L'académie de City a enregistré plus de minutes en équipe première que toute autre académie de Premier League en 2025/26, avec des diplômés tels que Foden, James Trafford, O'Reilly, Lewis, Divine Mukasa et d'autres contribuant au total. Huit joueurs de l'académie ont fait leurs débuts seniors au cours de la saison.
Bernstein, cependant, est prudent quant à établir un lien direct entre son époque au club et l'opération actuelle.
" J'aimerais dire oui, mais je ne sais pas ", a-t-il déclaré lorsqu'on lui a demandé s'il pouvait voir le lien entre le travail qu'il a fait avec Cassell et l'académie moderne.
" C'est un long, long fil. Vous avez besoin d'un long morceau de fil maintenant entre alors et maintenant.
Ce que Bernstein croit, c'est que son administration a aidé à renforcer l'idée que l'académie valait la peine d'être protégée même lorsque l'équipe senior était en difficulté.
" Le simple fait que nous avons pris l'académie si au sérieux, que nous avons investi en elle à l'époque, à un moment très difficile ", a-t-il déclaré.
" Nous avons donné à Jim Cassell un soutien et un appui sérieux.
Il se souvient également de la contribution des personnes à l'intérieur du club qui ont aidé à établir cette mentalité.
" Des gens dans le club à l'époque comme Dennis Stewart étaient très favorables à l'académie ", a déclaré Bernstein.
" J'espère avoir contribué, si vous voulez, à une culture où l'académie était vraiment valorisée.
Cela pourrait être la distinction la plus importante entre l'académie de City alors et maintenant.
La génération de 1986 a prouvé que Manchester City pouvait produire un groupe remarquable de footballeurs à partir de son propre système.
Lake, White, Brightwell, Hinchcliffe, Redmond et Moulden ont ensuite marqué le jeu professionnel, avec White et Hinchcliffe représentant également l'Angleterre.
La génération de Cassell a ensuite produit une autre vague, y compris des joueurs tels que Micah Richards, Daniel Sturridge, Kieran Trippier et Ben Mee.
Puis est venu Foden.
Maintenant, il y a O'Reilly, qui est passé de rejoindre City au niveau des moins de 9 ans à devenir un lauréat de la Premier League, un international anglais senior et un joueur de Coupe du Monde.

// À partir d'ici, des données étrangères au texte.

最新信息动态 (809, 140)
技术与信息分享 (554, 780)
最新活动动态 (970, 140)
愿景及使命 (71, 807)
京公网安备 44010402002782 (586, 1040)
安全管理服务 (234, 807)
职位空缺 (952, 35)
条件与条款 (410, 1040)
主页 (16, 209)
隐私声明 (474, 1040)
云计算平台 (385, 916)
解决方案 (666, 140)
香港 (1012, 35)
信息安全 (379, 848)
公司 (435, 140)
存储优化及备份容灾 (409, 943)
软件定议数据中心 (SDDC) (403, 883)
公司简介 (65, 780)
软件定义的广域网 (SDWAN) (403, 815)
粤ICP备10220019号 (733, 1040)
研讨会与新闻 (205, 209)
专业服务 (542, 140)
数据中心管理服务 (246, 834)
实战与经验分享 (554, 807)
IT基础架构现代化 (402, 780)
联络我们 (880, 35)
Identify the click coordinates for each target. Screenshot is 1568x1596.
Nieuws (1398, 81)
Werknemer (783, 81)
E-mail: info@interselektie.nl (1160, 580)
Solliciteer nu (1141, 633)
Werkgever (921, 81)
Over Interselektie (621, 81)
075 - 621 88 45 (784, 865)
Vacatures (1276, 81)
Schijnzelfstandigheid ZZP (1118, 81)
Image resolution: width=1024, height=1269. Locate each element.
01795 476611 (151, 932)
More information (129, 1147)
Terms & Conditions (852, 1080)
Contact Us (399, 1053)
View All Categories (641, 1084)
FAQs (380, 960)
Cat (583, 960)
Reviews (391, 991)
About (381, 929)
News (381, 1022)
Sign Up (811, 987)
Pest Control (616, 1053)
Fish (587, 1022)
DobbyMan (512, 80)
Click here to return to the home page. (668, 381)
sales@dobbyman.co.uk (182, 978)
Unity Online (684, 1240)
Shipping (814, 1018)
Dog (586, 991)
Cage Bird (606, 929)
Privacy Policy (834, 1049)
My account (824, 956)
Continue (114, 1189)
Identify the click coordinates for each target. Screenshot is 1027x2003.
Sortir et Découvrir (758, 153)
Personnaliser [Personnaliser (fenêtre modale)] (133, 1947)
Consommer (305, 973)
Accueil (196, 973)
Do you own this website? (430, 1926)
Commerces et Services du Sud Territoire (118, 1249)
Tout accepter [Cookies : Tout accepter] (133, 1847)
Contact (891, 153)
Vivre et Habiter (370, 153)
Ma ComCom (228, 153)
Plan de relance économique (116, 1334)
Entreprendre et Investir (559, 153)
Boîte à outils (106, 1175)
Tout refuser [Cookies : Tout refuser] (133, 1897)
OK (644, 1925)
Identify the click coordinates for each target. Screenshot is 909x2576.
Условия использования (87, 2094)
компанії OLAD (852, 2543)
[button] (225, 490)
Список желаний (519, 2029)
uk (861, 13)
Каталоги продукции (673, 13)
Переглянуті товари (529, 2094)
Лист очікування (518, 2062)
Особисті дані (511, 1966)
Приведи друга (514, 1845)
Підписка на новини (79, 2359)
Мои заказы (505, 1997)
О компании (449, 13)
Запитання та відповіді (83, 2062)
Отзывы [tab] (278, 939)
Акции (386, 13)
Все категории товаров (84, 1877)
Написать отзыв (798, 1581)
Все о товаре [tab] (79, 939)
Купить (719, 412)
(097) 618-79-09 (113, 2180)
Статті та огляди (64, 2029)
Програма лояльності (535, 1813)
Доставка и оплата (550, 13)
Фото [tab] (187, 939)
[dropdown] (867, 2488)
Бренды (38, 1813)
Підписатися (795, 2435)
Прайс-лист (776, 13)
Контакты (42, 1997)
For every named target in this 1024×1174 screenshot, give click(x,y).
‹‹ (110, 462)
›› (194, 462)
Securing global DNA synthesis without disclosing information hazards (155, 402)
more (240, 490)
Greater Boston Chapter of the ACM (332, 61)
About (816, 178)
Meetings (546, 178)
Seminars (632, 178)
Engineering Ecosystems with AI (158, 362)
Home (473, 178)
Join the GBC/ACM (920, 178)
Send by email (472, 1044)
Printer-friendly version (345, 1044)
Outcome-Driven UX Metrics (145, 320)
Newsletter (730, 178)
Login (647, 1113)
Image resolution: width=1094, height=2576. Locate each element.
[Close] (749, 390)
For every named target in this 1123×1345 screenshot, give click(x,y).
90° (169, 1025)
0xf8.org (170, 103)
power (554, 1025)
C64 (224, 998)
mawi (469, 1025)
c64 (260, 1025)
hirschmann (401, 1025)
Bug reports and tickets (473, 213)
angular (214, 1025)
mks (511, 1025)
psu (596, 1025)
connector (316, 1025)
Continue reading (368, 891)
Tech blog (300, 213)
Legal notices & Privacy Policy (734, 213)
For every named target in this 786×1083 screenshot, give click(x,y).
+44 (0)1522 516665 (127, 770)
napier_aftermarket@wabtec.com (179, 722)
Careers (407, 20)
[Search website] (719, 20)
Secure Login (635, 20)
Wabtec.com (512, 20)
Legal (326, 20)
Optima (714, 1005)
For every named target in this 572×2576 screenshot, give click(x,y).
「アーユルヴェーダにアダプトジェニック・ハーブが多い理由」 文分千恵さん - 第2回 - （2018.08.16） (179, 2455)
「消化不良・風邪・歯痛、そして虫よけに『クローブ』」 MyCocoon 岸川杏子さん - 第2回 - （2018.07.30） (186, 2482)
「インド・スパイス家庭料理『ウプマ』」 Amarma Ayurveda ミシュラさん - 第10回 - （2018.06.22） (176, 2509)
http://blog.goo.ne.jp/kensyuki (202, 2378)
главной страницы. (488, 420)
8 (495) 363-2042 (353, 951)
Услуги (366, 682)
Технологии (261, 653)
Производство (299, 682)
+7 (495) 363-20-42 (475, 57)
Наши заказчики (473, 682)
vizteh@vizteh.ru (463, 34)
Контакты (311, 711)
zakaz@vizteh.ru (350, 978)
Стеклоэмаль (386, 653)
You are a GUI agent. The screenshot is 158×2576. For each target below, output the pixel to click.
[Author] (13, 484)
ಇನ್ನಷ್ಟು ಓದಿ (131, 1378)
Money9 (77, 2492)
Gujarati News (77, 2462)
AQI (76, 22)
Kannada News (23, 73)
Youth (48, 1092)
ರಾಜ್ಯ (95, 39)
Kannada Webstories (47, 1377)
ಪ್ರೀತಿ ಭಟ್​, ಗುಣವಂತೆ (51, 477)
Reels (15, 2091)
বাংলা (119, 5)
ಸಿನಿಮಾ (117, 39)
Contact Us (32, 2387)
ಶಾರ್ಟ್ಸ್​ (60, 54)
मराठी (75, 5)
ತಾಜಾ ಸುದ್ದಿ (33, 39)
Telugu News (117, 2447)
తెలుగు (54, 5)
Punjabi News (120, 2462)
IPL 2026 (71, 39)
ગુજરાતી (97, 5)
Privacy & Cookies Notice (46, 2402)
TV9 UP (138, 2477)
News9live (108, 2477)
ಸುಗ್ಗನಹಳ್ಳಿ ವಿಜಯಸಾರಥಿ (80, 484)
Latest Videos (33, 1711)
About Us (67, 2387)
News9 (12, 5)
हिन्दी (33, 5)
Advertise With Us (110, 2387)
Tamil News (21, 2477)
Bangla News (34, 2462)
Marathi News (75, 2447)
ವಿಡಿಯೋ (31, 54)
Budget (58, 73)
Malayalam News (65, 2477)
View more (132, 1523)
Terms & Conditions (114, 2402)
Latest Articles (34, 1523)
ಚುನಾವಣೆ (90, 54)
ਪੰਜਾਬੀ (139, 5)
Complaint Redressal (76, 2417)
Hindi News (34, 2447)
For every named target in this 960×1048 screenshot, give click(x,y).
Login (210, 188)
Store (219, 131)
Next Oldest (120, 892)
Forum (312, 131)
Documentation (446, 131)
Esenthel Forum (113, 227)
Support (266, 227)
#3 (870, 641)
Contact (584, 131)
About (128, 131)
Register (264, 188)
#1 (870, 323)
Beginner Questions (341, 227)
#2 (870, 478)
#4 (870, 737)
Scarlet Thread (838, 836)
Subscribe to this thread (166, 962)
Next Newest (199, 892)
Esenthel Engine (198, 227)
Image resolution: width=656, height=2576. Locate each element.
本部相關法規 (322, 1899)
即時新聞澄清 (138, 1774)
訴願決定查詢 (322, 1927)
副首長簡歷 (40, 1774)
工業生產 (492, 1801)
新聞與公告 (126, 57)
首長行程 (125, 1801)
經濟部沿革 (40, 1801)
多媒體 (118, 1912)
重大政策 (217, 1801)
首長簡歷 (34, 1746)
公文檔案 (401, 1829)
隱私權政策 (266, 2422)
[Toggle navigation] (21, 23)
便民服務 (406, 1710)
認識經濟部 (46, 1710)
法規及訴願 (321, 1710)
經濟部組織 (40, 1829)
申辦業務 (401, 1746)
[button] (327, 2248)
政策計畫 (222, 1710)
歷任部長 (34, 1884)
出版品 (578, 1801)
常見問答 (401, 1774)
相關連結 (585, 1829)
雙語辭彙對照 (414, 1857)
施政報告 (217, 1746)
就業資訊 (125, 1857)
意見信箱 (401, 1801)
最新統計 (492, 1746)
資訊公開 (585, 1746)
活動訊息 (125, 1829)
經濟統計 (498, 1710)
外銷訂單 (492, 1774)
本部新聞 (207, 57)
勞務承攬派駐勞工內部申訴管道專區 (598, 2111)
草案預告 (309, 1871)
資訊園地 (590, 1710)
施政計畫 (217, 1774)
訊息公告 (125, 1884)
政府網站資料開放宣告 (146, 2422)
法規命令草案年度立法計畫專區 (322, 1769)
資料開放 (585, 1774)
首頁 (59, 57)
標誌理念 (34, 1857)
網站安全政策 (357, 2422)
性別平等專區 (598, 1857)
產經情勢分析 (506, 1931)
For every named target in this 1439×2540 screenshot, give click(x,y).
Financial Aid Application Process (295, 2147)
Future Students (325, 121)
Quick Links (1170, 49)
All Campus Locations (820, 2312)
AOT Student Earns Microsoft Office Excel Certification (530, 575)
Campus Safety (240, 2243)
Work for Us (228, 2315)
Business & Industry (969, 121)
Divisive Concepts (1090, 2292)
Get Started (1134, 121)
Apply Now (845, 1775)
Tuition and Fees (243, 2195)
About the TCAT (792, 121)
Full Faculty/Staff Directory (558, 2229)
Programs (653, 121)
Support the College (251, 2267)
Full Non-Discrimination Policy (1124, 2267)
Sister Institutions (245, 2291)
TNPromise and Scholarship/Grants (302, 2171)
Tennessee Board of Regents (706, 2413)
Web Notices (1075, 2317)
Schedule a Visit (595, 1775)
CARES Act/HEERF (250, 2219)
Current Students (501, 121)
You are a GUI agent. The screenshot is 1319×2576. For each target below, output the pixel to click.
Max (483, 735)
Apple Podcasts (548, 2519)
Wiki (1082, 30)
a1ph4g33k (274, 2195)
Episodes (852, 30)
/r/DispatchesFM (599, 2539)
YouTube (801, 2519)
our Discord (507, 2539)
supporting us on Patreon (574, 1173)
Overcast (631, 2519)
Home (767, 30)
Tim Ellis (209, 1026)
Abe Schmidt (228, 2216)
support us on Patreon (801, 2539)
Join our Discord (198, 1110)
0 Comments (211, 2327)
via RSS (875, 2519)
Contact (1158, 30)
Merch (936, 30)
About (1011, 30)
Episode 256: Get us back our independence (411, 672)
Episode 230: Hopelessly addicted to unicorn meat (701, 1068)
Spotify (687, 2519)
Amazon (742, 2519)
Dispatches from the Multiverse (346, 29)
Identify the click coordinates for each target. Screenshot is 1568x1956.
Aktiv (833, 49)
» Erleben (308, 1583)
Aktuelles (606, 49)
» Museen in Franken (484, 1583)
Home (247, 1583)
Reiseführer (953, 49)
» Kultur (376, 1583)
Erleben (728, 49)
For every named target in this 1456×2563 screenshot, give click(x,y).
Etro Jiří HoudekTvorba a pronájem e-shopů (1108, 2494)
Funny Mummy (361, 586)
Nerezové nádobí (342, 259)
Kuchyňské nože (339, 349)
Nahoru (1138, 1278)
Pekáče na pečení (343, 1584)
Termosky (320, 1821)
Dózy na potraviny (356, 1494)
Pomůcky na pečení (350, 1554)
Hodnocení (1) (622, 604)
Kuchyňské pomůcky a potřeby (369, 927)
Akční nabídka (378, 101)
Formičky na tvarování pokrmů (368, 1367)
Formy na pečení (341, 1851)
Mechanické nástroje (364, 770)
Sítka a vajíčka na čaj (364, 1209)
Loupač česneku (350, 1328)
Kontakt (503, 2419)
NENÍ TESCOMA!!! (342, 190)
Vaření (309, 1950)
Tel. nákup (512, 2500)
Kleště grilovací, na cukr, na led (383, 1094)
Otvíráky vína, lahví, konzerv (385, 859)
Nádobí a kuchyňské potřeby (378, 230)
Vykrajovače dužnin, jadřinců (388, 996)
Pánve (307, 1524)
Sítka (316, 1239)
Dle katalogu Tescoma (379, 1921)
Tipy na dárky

Bernstein refuse toujours de prétendre que l'académie moderne est simplement son héritage.
Il est également réaliste quant à la différence entre le City de son époque et le club qui compete maintenant au plus haut niveau du football mondial.
Interrogé sur la possibilité que les joueurs de son époque puissent s'intégrer dans l'équipe actuelle de City, il a été franc.
" Ils étaient bons ", a-t-il dit.
" Mais, vous savez, tout est relatif.
" En tant que joueurs de Première Division, de Championship, joueurs dans les niveaux inférieurs de la Premier League, ils étaient bons. Il y a de très bons talents là-bas.
" Mais ce ne sont pas des joueurs qui, je crois, s'intégreraient dans l'équipe actuelle de City.
Ce n'est pas une insulte à la génération de Lake. C'est Bernstein qui reconnaît à quel point le club a changé de manière dramatique.
Et peut-être est-ce pourquoi son souvenir de ces années difficiles compte.
L'académie de City n'était pas en train d'être développée parce que le club s'attendait à devenir l'une des équipes les plus riches et les plus performantes du football mondial.
Elle était en train d'être développée parce que le club avait besoin d'une autre voie à suivre.
La grande réalisation de Bernstein, telle qu'il la voit, n'était pas de prédire que l'académie produirait finalement des joueurs capables de rejoindre une équipe d'élite de City.
C'était de s'assurer que, lorsque l'argent était serré et que le club était au troisième niveau, les jeunes joueurs valaient encore la peine d'être investis.
" Nous avons donné à Jim Cassell un soutien et un appui sérieux ", a déclaré Bernstein.
Et quatre décennies après que Lake, White et Brightwell aient émergé du système de jeunesse de City, un joueur qui a rejoint l'académie à l'âge de neuf ans s'est maintenant tenu sur la plus grande scène du football international.
Ce fil peut être long.
Mais il est difficile de soutenir qu'il a disparu.
Le livre de David Bernstein "We were really there: The Rebirth of Manchester City" est publié par Pitch Publishing - qui est disponible ici.